Ready to curl up with a book of poetry? Virginia Mixon, manager of the Schomburg Shop, shares her picks. Her list of must-read authors include:
Echo Tree: The Collected Short Fiction of Henry Dumas mixes Afrofuturism, gothic romance, and parables to tell stories taking place in the South and Harlem, weaving together the Black experiences of the 20th century. Dumas’s (1934-1968) work was published posthumously. Additionally, MARB holds the Henry Dumas Papers. They include a 1966 letter to LeRoi Jones (Amiri Baraka), a short story, and several poems.
Call Us What We Carry: Poems by Amanda Gorman is a collection of poems exploring history, language, and identity using the COVID-19 global pandemic as a backdrop.
Marilyn Nelson, author of Augusta Savage: The Shape of a Sculptor’s Life, writes a biography of the titular artist using poetry. The Harlem Renaissance sculptor (1892-1962) made history as the first Black woman to open an art gallery and the only Black woman to have her work, "Lift Every Voice and Sing (The Harp)," featured at the 1939 New York World’s Fair. Tammi Lawson, curator of the Schomburg Center's Art and Artifacts Division, penned the afterword. The division holds the largest number of Augusta Savage's pieces of any public institution. Lawson also created a research guide, which contains information about all of the works in the Center's collections.

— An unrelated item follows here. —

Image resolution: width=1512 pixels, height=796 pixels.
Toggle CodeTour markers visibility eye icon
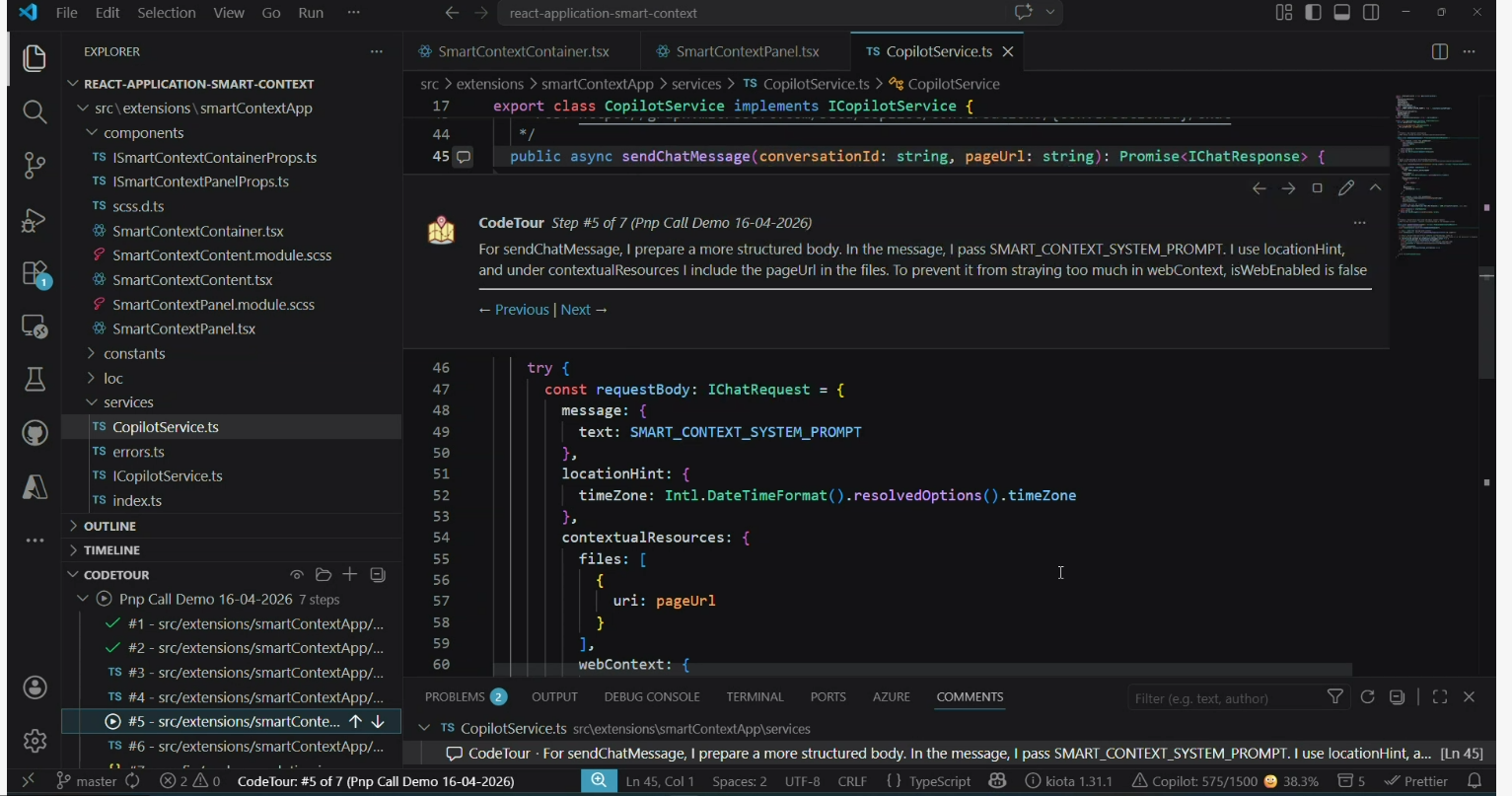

Through a mix of poetry and prose, Ibi Zoboi’s Star Child: A Biological Constellation of Octavia Estelle Butler discusses Butler's (1947-2006) younger years and the experiences that shaped her life. They planted the seeds for a groundbreaking career as a science fiction writer. MARB holds The Octavia Butler Papers, which include correspondence between the author and then Center staff member and unpublished interviews.